Weight loss and growth velocity in obese children after very low calorie diet, exercise, and behavior modification


U Blecker, Division of Gastroenterology and Nutrition, Alfred I. duPont Hospital for Children, 1600 Rockland Road, Wilmington DE 19803, USA (Tel. +1 302 651 5928, fax. +1 302 651 5838, e-mail. ublecker@nemours.org)

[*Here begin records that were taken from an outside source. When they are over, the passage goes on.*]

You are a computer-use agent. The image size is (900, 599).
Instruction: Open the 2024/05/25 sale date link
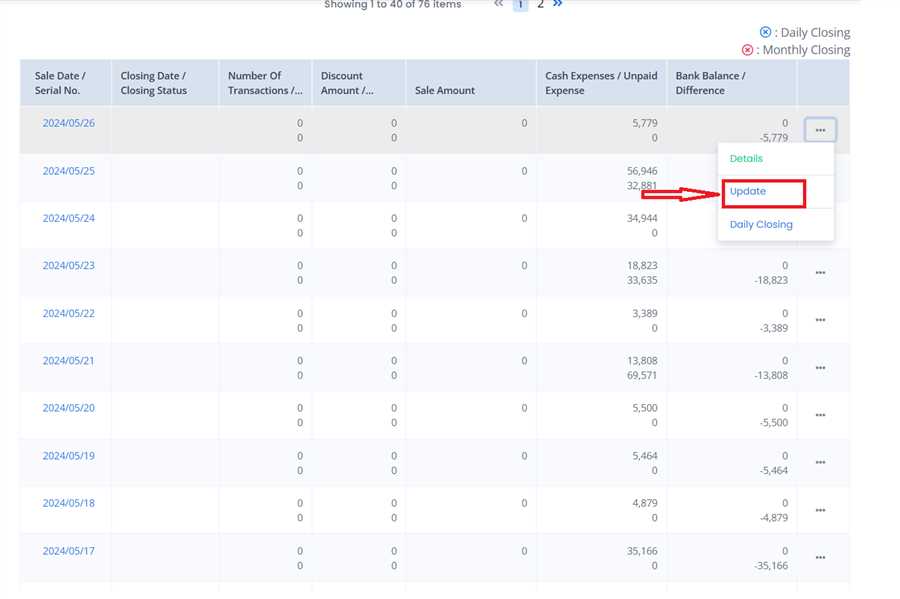coord(68,171)
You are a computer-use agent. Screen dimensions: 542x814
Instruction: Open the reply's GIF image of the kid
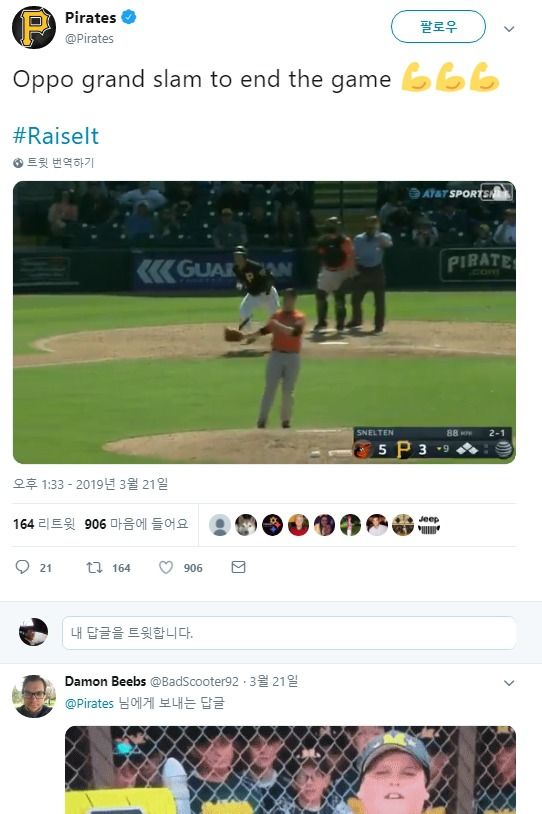click(x=290, y=770)
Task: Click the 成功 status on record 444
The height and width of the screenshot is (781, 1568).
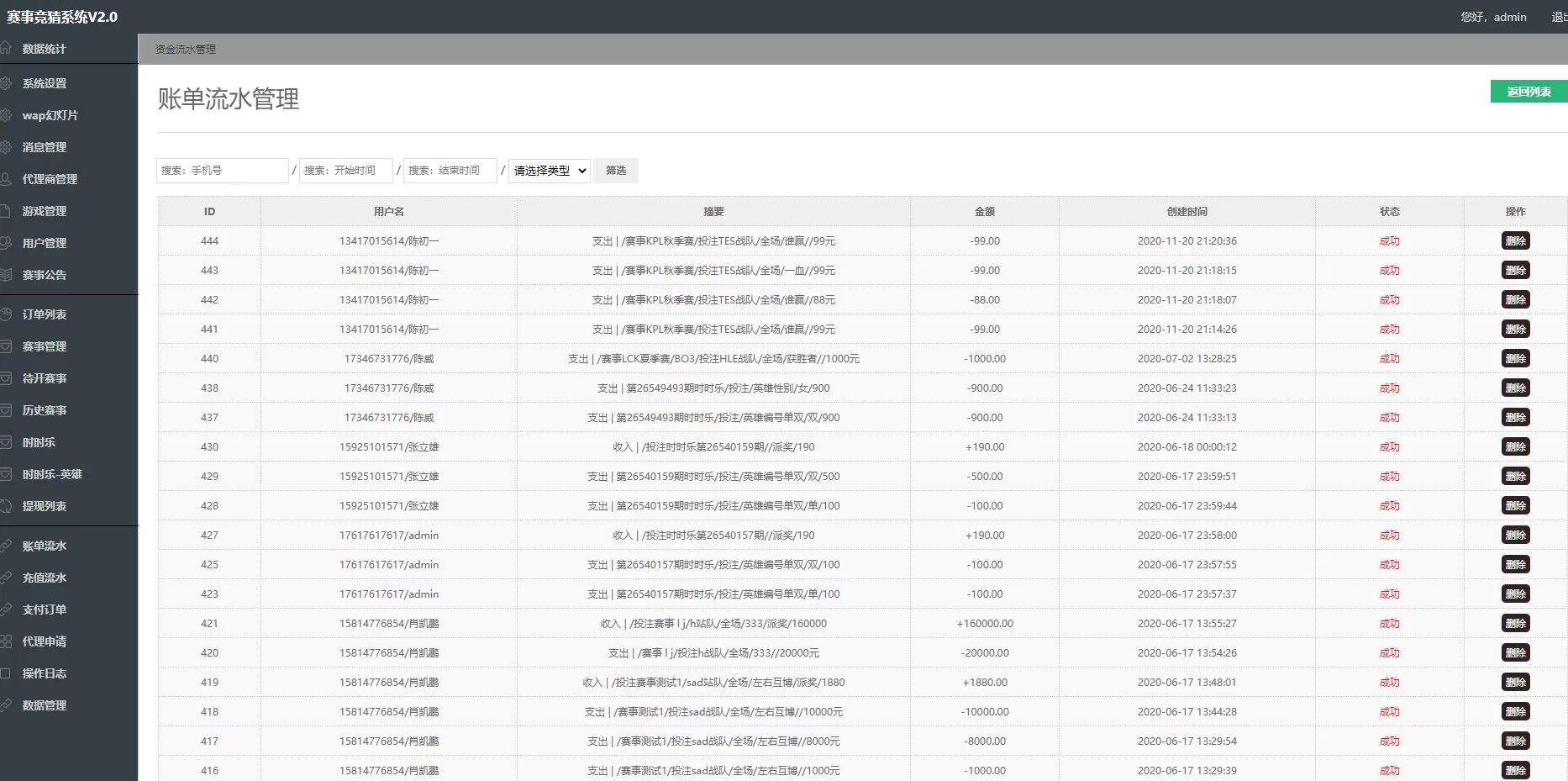Action: coord(1390,241)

The prevalence of obesity in American youth is increasing and treatment of the condition is difficult. We have developed a multi-disciplinary weight reduction program that extends over 1 y and includes a very low-calorie diet (VLCD) followed by a hypocaloric diet, exercise, and behavior modification. Based on data collected at baseline, at the end of the acute intervention phase (10–20 wk), and at 1-y evaluation, we assessed the efficacy of this outpatient weight reduction program in treating obese children and adolescents in a follow-up of a series of cases. Furthermore, we examined the impact of the approach on growth velocity and maintenance of weight loss at 1 y. Fifty-six overweight children (aged 7–17 y) were recruited during a period of 18 mo to participate in the weight management program; 52 (93%) completed the acute phase of treatment and 35 (62.5%) successfully completed the I-y program. There was a significant decrease in body weight and body fat, as assessed by weight determinations and skinfold measurements 0, < 0.0001; results not corrected for age). The body mass index for the 35 individuals who completed the 1-y program decreased significantly from 32.7 on entry to 28.72 at 1 y (p < 0.0001; results not corrected for age).

Conclusion: We conclude that a multidisciplinary weight reduction program that combines a VLCD, followed by a balanced hypocaloric diet, with a moderate-intensity progressive exercise program and behavior modification is an effective means for weight reduction in obese children and adolescents.